|🌐 Website | 🤗 Dataset | 📖 Tech report |
CritPt (Complex Research using Integrated Thinking – Physics Test; reads as "critical point") is the first benchmark designed to test LLMs on unpublished, research-level reasoning tasks that broadly covers modern physics research areas, including condensed matter, quantum physics, atomic, molecular & optical physics, astrophysics, statistical physics, nuclear physics, high energy physics, mathematical physics, fluid dynamics, nonlinear dynamics and biophysics.
It currently includes 71 challenges and 190 checkpoints, crafted by a team of 50+ active physics researchers from 30+ leading institutions worldwide, including senior Ph.D. students, postdocs, professors and research scientists.
Nov 21, 2025: CritPt made its official debut on Artificial Analysis!
Nov 21, 2025: The evaluation pipeline and challenge dataset are now publicly available! To evaluate your own models on CritPt, please follow the instructions provided on this page. An example challenge can be found here. See 70 test challenges in this folder or on Hugging Face.
| Model | Challenge Accuracy¹ |
|---|---|
| GPT-5 (high, code & web) | 12.6 |
| GPT-5 (high, code) | 10.6 |
| Gemini-3 Pro² | 9.1 |
| GPT-5 (high) | 5.7 |
| Gemini-2.5 Pro | 2.0 |
| o3 (high) | 1.4 |
| DeepSeek R1 | 1.1 |
| Gemini-2.5 Flash | 1.1 |
| o4-mini (high) | 0.6 |
| Claude Opus 4 | 0.3 |
| GPT-5 (minimal) | 0.0 |
| Llama-4 Maverick | 0.0 |
| GPT-4o | 0.0 |
¹ We use average accuracy over 5 runs × 70 test challenges as our primary performance metric.

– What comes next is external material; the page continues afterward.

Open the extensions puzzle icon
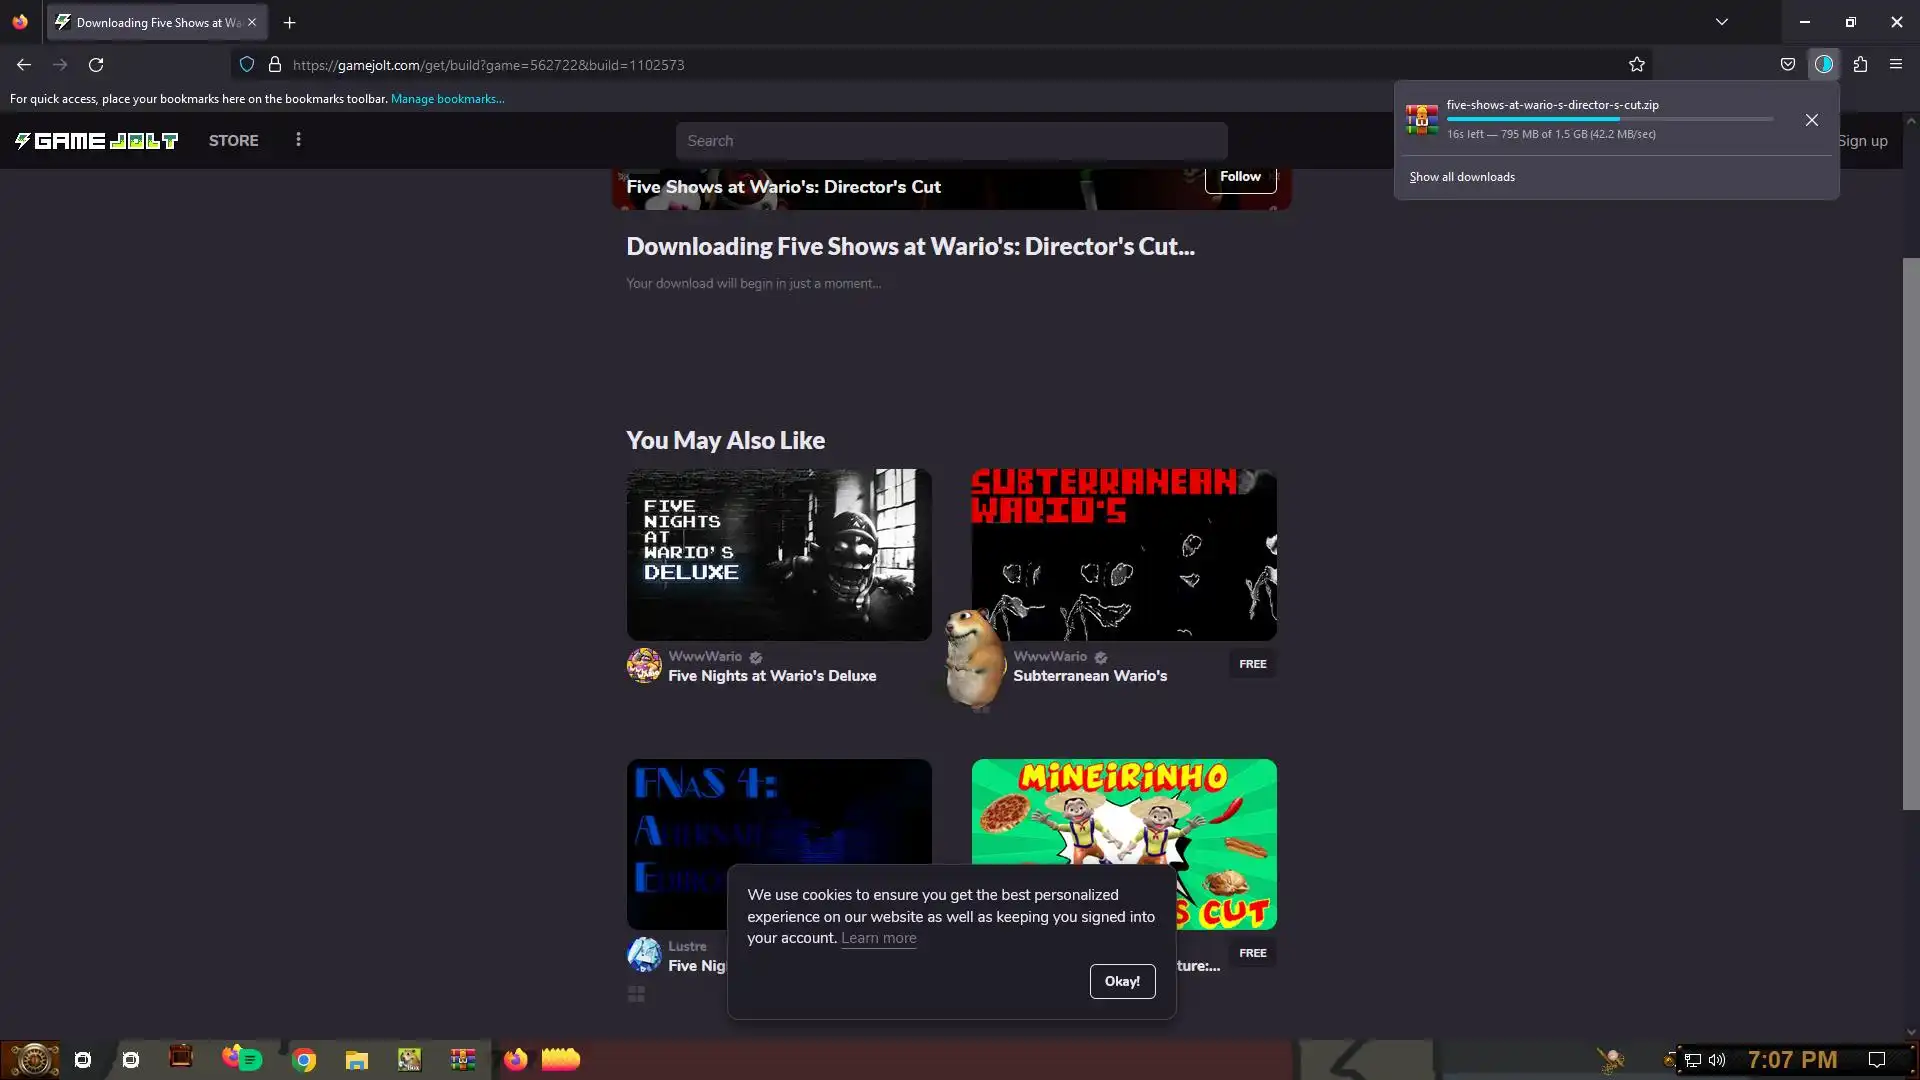Viewport: 1920px width, 1080px height. tap(1860, 64)
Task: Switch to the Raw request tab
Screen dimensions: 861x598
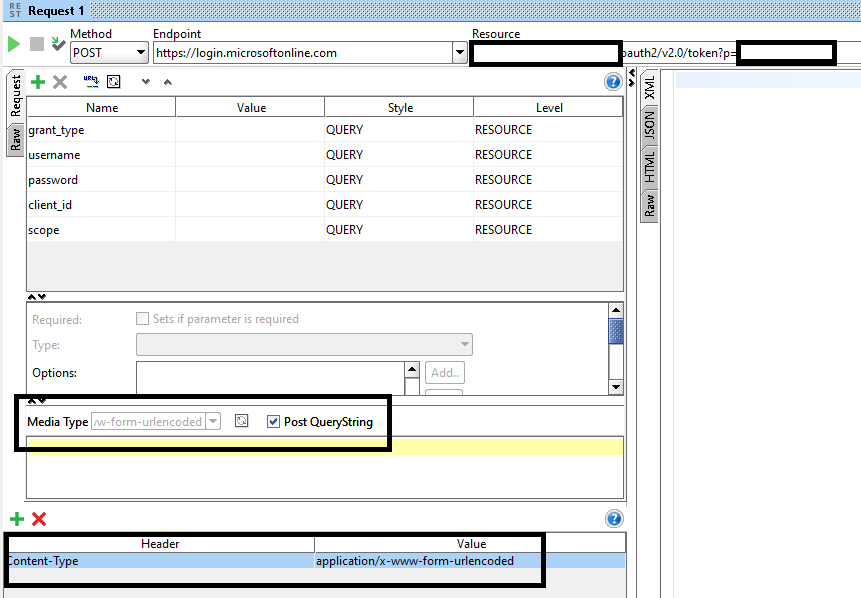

² Result of Gemini 3 Pro (without tools) here is provided by Artificial Analysis (source). Our independent evaluation results will be released soon.
To evaluate your own LMs on CritPt challenges, follow the steps below
- Clone this repository:
git clone https://github.com/CritPt-Benchmark/CritPt.git && cd ./CritPt
- Install required packages:
pip install -r requirements.txt
- Setup model API keys in .env as environment variables:
ANTHROPIC_API_KEY=
DEEPSEEK_BASE_URL=https://api.deepseek.com
GOOGLE_API_KEY=
OPENAI_API_KEY=
DEEPSEEK_API_KEY=
TOGETHER_API_KEY=
To generate responses using an API model, run the following command:
python -m critpt generate generate model=google/gemini-2.5-flash task_config=.config/multiturn_without_answer_without_tool.json
This command will launch the generation process with the specified model and task configuration.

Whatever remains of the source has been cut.